At Playa Nicuesa Rainforest Lodge in Costa Rica, sustainability means much more. The Costa Rica rainforest lodge is one of only three dozen hotels in Costa Rica that have received the highest rating of Five Leaves in the Certification for Sustainable Tourism Program (CST).
Created by the Costa Rican Tourism Board (ICT), the CST program rates and certifies tourism businesses based on their compliance with natural, cultural and social resource management. CST consists of five levels, called “Leaves”; Level five, or Five Leaves, signifies that the company is considered “outstanding in terms of sustainability.”
“Our goal is to provide guests with an experience that they will always remember fondly: Excellence, friendly service, high-end accommodations, educational opportunities and unique, well-run adventure activities, and to provide this experience while operating the lodge in the most environmentally-friendly manner possible,” explained Playa Nicuesa owners, Michael and Donna Butler.
The extraordinary Costa Rica eco-lodge was designed in harmony with the environment constructed from naturally fallen trees and recycled materials. Immersed in the dense tropical rainforest bordering the Piedras Blancas National Park and the pristine Golfo Dulce (Sweet Gulf) in southern Costa Rica, Playa Nicuesa Rainforest Lodge is located on a 165-acre private preserve. Adding to its uniqueness, the only way to get there is by boat across the pristine waters of the Golfo Dulce from either Golfito or Puerto Jimenez.

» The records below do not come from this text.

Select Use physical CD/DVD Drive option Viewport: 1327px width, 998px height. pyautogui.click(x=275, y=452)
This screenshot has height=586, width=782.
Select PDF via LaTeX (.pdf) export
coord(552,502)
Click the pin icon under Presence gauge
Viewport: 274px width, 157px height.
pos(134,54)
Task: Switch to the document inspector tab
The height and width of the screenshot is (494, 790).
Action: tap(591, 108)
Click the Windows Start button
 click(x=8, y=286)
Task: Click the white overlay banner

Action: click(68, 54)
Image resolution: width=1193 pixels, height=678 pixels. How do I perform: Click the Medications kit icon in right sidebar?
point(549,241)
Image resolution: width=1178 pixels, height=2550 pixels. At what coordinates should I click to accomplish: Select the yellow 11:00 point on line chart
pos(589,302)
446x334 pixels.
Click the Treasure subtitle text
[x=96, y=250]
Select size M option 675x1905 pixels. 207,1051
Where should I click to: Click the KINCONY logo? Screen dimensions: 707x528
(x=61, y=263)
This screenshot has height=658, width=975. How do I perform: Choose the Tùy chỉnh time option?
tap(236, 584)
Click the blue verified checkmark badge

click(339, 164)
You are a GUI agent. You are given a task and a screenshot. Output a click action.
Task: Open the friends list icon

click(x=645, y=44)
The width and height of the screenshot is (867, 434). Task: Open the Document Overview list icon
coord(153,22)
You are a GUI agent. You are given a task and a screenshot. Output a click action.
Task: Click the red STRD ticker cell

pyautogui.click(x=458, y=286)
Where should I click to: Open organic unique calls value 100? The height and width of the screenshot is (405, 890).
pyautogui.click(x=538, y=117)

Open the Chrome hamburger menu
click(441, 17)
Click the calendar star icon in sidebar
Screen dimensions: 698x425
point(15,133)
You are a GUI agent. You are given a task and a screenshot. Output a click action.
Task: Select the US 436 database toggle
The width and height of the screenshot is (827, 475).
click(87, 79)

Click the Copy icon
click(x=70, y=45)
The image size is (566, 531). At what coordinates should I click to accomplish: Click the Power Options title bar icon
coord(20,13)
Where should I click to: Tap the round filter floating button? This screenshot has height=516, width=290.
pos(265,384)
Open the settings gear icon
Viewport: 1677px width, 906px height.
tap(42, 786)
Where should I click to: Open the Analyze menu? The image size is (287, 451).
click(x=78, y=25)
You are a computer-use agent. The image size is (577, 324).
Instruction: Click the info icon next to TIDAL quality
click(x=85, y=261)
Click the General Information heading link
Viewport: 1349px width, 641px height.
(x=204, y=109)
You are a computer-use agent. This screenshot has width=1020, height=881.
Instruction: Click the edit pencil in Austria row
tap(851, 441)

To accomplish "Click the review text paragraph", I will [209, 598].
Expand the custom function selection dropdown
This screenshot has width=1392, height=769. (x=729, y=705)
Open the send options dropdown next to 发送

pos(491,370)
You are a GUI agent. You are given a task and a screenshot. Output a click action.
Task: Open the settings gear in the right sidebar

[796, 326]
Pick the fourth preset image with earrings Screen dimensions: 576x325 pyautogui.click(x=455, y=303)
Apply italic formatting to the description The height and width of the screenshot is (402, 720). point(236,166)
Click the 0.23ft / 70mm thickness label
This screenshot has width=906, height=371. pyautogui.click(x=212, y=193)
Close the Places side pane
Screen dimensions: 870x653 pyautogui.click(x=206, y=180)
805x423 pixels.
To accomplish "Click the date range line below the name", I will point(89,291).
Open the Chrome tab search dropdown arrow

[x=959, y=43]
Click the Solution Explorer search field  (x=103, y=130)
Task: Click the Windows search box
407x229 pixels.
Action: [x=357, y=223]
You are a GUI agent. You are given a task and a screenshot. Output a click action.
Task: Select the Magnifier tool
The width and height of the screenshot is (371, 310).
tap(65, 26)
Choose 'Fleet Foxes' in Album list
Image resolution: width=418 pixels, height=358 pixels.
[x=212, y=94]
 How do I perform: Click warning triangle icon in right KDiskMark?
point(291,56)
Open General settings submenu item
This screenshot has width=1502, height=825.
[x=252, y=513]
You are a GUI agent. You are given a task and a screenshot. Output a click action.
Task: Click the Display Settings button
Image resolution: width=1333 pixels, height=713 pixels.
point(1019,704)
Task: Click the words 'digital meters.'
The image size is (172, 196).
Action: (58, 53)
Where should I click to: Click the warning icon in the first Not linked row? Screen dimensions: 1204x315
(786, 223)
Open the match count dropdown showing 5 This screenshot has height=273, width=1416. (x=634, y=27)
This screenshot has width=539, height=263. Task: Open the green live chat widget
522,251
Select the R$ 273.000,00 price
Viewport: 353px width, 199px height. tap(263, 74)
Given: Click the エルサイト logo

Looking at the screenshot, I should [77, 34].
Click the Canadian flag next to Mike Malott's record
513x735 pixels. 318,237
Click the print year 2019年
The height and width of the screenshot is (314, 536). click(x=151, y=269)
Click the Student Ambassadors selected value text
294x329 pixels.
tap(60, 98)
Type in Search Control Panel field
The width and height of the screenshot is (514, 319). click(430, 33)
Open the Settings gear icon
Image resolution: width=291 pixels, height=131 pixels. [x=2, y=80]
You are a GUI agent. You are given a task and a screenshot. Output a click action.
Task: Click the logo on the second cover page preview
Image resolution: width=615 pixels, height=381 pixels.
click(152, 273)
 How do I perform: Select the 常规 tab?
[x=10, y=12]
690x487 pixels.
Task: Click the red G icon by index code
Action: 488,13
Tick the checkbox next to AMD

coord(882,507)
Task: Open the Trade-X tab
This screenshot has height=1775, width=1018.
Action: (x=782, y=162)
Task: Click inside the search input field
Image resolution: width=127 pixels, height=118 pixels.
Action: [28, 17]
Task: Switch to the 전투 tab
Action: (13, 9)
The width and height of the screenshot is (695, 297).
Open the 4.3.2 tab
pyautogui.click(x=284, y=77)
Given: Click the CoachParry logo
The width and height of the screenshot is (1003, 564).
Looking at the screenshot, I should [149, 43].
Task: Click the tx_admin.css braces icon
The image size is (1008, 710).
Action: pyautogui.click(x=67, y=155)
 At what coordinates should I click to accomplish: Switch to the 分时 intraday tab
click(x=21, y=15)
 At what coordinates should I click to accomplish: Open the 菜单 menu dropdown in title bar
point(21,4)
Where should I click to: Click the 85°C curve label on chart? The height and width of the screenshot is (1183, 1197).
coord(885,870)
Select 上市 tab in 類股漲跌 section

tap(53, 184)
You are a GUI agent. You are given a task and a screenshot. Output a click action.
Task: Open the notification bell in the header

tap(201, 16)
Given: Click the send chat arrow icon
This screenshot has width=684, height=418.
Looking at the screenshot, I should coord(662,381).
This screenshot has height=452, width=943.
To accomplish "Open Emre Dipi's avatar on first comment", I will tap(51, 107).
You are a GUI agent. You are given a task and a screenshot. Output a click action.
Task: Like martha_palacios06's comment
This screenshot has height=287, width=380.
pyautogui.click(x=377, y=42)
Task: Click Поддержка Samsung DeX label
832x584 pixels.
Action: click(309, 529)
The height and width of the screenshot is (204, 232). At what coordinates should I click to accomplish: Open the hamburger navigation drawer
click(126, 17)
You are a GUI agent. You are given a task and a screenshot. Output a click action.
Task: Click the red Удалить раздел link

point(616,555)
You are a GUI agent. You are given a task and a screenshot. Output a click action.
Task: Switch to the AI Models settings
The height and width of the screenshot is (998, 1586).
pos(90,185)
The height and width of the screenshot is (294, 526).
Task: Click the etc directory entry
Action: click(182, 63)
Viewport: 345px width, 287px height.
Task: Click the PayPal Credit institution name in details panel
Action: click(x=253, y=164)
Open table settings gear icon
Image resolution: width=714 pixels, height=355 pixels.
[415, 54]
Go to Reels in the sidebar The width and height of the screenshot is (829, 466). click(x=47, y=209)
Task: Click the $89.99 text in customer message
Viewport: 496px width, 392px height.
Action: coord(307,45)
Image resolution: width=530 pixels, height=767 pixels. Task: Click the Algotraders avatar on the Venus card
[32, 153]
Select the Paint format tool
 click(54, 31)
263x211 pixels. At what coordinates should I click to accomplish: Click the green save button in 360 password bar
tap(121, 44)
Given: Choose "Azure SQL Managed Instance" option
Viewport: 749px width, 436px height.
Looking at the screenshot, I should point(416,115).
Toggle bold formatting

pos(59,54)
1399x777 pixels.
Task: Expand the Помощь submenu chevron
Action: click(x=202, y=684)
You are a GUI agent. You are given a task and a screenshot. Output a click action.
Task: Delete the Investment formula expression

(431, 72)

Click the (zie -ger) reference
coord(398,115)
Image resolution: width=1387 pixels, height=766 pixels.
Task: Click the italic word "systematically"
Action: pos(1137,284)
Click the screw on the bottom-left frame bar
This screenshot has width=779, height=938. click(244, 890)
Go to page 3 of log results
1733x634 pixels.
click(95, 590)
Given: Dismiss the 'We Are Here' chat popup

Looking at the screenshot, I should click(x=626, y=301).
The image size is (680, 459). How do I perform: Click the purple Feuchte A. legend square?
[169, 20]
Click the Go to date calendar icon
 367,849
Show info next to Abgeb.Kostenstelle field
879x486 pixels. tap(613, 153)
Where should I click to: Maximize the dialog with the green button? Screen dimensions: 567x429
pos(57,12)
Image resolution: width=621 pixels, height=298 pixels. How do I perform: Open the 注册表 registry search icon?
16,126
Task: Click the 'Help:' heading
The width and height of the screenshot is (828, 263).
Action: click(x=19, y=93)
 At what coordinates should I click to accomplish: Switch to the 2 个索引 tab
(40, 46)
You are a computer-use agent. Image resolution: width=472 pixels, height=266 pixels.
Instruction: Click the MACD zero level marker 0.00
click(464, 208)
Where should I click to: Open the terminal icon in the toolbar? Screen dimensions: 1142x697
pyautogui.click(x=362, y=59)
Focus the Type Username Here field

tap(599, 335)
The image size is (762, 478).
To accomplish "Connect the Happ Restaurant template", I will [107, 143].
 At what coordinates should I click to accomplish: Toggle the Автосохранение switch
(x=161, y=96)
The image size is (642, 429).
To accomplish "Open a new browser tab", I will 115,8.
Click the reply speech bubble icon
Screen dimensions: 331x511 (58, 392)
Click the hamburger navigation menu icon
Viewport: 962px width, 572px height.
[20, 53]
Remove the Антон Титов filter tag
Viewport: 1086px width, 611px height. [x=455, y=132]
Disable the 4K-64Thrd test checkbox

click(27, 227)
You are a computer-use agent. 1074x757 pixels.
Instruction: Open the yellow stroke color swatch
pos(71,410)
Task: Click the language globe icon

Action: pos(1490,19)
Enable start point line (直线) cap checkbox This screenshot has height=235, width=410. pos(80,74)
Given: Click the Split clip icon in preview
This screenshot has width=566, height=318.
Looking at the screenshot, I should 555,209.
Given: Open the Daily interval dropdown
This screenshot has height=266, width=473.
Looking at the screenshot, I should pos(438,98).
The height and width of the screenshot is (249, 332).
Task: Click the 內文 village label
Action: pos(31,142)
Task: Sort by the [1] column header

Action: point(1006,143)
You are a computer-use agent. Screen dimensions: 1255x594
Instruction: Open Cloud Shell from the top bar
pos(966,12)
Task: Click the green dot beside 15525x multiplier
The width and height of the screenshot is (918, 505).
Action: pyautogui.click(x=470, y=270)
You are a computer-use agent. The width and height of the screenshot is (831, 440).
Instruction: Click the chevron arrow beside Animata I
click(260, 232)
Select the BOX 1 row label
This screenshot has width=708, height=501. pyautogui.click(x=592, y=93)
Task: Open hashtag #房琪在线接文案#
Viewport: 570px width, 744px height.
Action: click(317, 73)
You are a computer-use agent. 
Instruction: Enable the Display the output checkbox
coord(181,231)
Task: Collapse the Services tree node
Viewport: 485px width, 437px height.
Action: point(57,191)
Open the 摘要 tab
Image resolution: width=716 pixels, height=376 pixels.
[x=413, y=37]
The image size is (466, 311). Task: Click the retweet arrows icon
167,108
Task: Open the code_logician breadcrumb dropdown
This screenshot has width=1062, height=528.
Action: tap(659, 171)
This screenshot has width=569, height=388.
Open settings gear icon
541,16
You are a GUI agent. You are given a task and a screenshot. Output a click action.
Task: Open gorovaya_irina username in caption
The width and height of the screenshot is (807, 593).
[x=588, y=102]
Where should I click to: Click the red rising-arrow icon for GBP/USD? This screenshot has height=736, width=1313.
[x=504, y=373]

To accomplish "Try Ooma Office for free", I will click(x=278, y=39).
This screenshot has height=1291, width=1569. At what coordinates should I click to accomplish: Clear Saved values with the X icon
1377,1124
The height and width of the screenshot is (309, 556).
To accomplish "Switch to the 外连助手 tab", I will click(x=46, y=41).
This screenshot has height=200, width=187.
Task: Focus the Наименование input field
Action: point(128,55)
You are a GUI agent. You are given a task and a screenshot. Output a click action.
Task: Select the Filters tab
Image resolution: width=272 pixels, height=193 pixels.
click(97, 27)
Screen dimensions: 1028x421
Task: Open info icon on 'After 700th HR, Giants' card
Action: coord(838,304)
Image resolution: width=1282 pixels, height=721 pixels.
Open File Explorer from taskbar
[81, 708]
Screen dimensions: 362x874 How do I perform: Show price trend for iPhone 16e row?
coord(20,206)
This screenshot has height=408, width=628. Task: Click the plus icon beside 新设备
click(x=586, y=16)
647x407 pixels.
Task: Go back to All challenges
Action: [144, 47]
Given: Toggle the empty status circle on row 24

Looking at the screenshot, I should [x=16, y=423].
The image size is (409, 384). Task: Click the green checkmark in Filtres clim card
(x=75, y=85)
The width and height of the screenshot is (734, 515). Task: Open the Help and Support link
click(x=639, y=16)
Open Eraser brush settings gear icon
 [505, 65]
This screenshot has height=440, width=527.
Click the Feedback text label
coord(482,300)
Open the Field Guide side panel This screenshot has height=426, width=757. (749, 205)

“We traveled all over Costa Rica and other parts of Central America to find and create a special place where one can intimately experience the natural world of both the tropical rainforest and the Pacific Ocean,” expounded the Costa Rica rainforest lodge owners. “Our plan was to create a place that offers the comfort of a lodge and the activities and diversity of an adventure tour.”
The area is part of a giant conservation area including the world-famous Corcovado National Park on the Osa Peninsula. The unique tropical fjord of Golfo Dulce is a critical habitat for migrating Pacific Humpback Whales, and resident and migratory communities of dolphins and sea turtles.
Playa Nicuesa sustainability highlights:
- Lodge buildings are located on less than 2% of property – 98% is a private protected area.
- Used recycled construction materials, such as: roof tiles on the lodge and cabins made from recycled plastics, including banana bags.
- Wood came from naturally fallen trees, permitted by the government to be pulled out of the forest by oxen, or from farmed trees.
- Electricity is provided by solar energy. Panels are located on main lodge structure. Back-up generator runs on recycled vegetable oil.
- Solar drying room used to dry all of the lodge wash.
- Hot water is provided by on-demand propane which means that the propane is used only when the hot water faucet is turned on.
- Received the Ecological Blue Flag Award for clean beaches.